BACKGROUND OF THE INVENTION 1. Field of the Invention The present invention relates to a tunnel blasting method for efficiently carrying out tunnel excavation.

[0002]

2. Description of the Related Art In general, the efficiency of blasting largely depends on how well the free surface is used, and the blasting efficiency increases as the number of free surfaces increases.

In tunnel digging and blasting, if only the face face is a free plane blasting, the blasting is inefficient. Therefore, the efficiency is improved by first combining core blasting to form a new free surface within the face and blasting blasting in which the two free surfaces are successively expanded.

Conventionally used as core blasting are angle cuts such as V cuts and pyramid cuts, and parallel cuts such as burn cuts, large hole cuts and spiral cuts. Of these, angle cuts such as V cuts and pyramid cuts use the face as the only free surface,
Concentrate the blast hole angle at one point in the digging direction, pierce the tunnel in the digging direction in a wedge shape or pyramid shape, intensively charge the bottom of the blast hole, and push the shear toward the facet. It is important to maintain the piercing angle of the blast hole accurately and to concentrate the hole bottom at one point. Moreover, it is preferable that the detonation be simultaneous.

Parallel cuts such as burn cuts, large hole cuts, and spiral cuts are based on the fact that a blast hole is drilled in parallel with the direction of excavation. A large-diameter hole is placed, several stages of blast holes are placed in a form surrounding it, and the central hole and face are used as the free surface.
The charge for the blast hole is almost evenly distributed to the vicinity of the mouth of the blast hole, and the blast hole group closest to the hole is one hole at a time,
This is a method in which blast holes farther than that are pushed out in parallel or in steps to push the shear toward the holes, and the holes are sequentially expanded to a size where the effect as a free surface is sufficiently exerted. . In particular, spiral cut is a method in which blast holes are spirally arranged around a large-diameter hole, and cores are detonated by sequentially initiating from the side closer to the hole. Is.

[0006] On the other hand, as the conventional payment and blast, there are a winding method and a line method.

In the winding method, two free planes are formed by blasting or concentrating blast holes arranged concentrically around a free surface of a core hole formed by core blasting and cutting and widening the core hole. Blasting or blasting the Three Freedoms.

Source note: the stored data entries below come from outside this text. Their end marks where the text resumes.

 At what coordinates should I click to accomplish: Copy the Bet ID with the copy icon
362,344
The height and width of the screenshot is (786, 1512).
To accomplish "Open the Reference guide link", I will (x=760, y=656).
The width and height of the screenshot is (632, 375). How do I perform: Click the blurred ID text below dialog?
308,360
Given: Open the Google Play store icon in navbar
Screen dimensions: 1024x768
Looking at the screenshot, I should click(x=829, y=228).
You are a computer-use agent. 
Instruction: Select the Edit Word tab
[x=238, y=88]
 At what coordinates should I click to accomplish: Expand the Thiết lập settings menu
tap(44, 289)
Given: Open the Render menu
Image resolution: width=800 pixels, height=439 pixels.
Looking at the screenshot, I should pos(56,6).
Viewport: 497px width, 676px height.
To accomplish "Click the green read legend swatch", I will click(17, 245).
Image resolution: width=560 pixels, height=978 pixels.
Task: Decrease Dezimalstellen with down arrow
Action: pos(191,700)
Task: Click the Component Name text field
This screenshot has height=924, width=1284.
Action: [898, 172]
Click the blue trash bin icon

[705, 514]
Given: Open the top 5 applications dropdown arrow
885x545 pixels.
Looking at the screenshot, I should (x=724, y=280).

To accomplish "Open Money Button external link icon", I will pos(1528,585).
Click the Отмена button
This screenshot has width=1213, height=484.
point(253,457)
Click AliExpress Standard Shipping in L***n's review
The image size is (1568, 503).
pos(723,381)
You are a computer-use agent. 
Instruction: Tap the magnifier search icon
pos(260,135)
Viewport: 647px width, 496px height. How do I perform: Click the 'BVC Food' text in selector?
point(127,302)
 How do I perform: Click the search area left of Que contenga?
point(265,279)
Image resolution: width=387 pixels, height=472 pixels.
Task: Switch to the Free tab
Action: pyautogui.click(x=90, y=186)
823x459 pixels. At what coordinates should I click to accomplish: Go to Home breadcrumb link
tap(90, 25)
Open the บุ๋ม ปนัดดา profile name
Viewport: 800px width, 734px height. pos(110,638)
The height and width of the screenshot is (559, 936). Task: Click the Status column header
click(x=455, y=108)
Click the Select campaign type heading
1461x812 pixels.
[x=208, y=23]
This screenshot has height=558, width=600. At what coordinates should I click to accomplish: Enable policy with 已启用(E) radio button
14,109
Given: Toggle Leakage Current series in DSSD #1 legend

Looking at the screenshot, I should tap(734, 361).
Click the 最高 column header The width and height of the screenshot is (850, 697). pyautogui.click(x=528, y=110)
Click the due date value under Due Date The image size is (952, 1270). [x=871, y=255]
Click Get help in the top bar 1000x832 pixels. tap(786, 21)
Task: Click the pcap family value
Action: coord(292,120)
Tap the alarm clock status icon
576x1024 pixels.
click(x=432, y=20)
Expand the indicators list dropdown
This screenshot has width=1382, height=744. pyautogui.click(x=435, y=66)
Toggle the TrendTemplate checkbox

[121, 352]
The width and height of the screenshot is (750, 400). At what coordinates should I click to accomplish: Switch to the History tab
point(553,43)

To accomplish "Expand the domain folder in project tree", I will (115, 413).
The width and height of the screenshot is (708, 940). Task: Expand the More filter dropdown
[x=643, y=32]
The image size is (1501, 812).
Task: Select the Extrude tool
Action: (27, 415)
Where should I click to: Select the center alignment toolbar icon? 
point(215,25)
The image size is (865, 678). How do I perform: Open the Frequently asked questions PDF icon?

In the line system, the blasting holes formed by blasting are provided horizontally at the same height as the blasting holes and in a range slightly narrower than the lateral width of the tunnel. The blast holes arranged in parallel are further blasted or graduated in parallel to the free plane that is splayed by blasting or blasting the two free planes. It is a blast of freedom.

[0009]

In conventional tunnel excavation, MS-stage detonators and DS-stage detonators, which have a limited number of detonators and blast stages, are mainly used. You cannot blast the three free planes. In other words, blasting with two free planes is the main, and efficient blasting with three free planes is only partially performed.

Among conventional core-cutting blasts in tunnel excavation, angle cuts such as V-cut and pyramid-cut are skilled in maintaining the puncture angle of the blast hole accurately and concentrating the bottom of the blast hole at one point. However, there is a drawback in that this decrease in precision leads to a decrease in excavation efficiency. A high accuracy of simultaneous firing is required for the initiation of the cored holes, but due to environmental problems such as blasting vibration and noise, it is necessary to divide and initiate the cored holes for the purpose of limiting the amount of the simultaneous injection. If there is
You must use MS-stage or DS-stage detonators.
However, it is difficult to maintain the above-mentioned accuracy of simultaneous firing with the MS-stage detonator and the DS-stage detonator, which causes a drastic decrease in the excavation efficiency. Further, in the case of the angle cut, a relatively large amount of shear is generated, and therefore this shear needs to be crushed for carrying out, which is one of the causes for lowering the tunneling work efficiency.

Parallel cutting such as burn cutting, large hole cutting or spiral cutting is a technique suitable for increasing the length of the blast hole in recent years, and the detonation for core removal is performed one hole or two holes in sequence. Since it is carried out, it can be said that it is also a preferable method for measures against environmental problems such as blast vibration and noise. However, the detonation time interval that maximizes the tunneling efficiency should be decided according to the length of one blast, but in the conventional MS-stage detonator and DS-stage detonator, the type and number of stages are limited. , It was not able to fully meet this demand.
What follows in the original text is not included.